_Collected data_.
************

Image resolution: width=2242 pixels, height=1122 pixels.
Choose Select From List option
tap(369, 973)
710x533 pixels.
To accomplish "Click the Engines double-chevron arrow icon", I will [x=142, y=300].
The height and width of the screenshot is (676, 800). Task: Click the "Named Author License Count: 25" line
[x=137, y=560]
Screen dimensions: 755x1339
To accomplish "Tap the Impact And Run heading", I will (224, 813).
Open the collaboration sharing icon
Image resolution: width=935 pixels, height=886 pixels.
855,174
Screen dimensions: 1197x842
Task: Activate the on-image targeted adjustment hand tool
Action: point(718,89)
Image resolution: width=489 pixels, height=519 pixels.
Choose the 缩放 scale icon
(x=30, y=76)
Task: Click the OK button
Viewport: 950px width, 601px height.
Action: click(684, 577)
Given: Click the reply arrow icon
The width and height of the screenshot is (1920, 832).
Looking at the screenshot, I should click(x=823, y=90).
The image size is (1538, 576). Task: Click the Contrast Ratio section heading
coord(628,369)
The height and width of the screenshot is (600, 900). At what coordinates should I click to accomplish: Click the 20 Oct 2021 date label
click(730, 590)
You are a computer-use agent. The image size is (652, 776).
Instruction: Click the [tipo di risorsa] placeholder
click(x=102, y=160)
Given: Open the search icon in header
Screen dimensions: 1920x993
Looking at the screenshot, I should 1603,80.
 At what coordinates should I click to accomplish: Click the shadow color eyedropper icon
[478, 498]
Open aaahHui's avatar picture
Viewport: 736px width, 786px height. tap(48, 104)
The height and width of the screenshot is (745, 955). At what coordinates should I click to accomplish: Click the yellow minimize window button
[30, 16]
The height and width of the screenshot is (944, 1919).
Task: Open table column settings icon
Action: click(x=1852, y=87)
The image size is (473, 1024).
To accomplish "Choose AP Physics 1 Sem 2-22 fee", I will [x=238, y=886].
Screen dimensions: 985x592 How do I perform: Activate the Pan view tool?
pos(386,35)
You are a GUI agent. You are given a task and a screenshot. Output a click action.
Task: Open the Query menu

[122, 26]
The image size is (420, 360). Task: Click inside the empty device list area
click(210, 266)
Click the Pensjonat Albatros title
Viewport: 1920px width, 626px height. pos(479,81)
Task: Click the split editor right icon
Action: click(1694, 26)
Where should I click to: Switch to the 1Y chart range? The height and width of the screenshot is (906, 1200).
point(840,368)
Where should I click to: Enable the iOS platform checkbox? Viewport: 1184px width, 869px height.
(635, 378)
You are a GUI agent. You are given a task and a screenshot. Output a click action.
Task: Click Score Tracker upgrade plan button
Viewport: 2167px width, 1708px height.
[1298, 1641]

************

_What to work on_. Here the output must be the lines above from the line with "Screen dimensions: 755x1339" to the line with "Open the collaboration sharing icon", both included, duplicated word for word and nothing else.

_Reply to the exercise_.
Screen dimensions: 755x1339
To accomplish "Tap the Impact And Run heading", I will (224, 813).
Open the collaboration sharing icon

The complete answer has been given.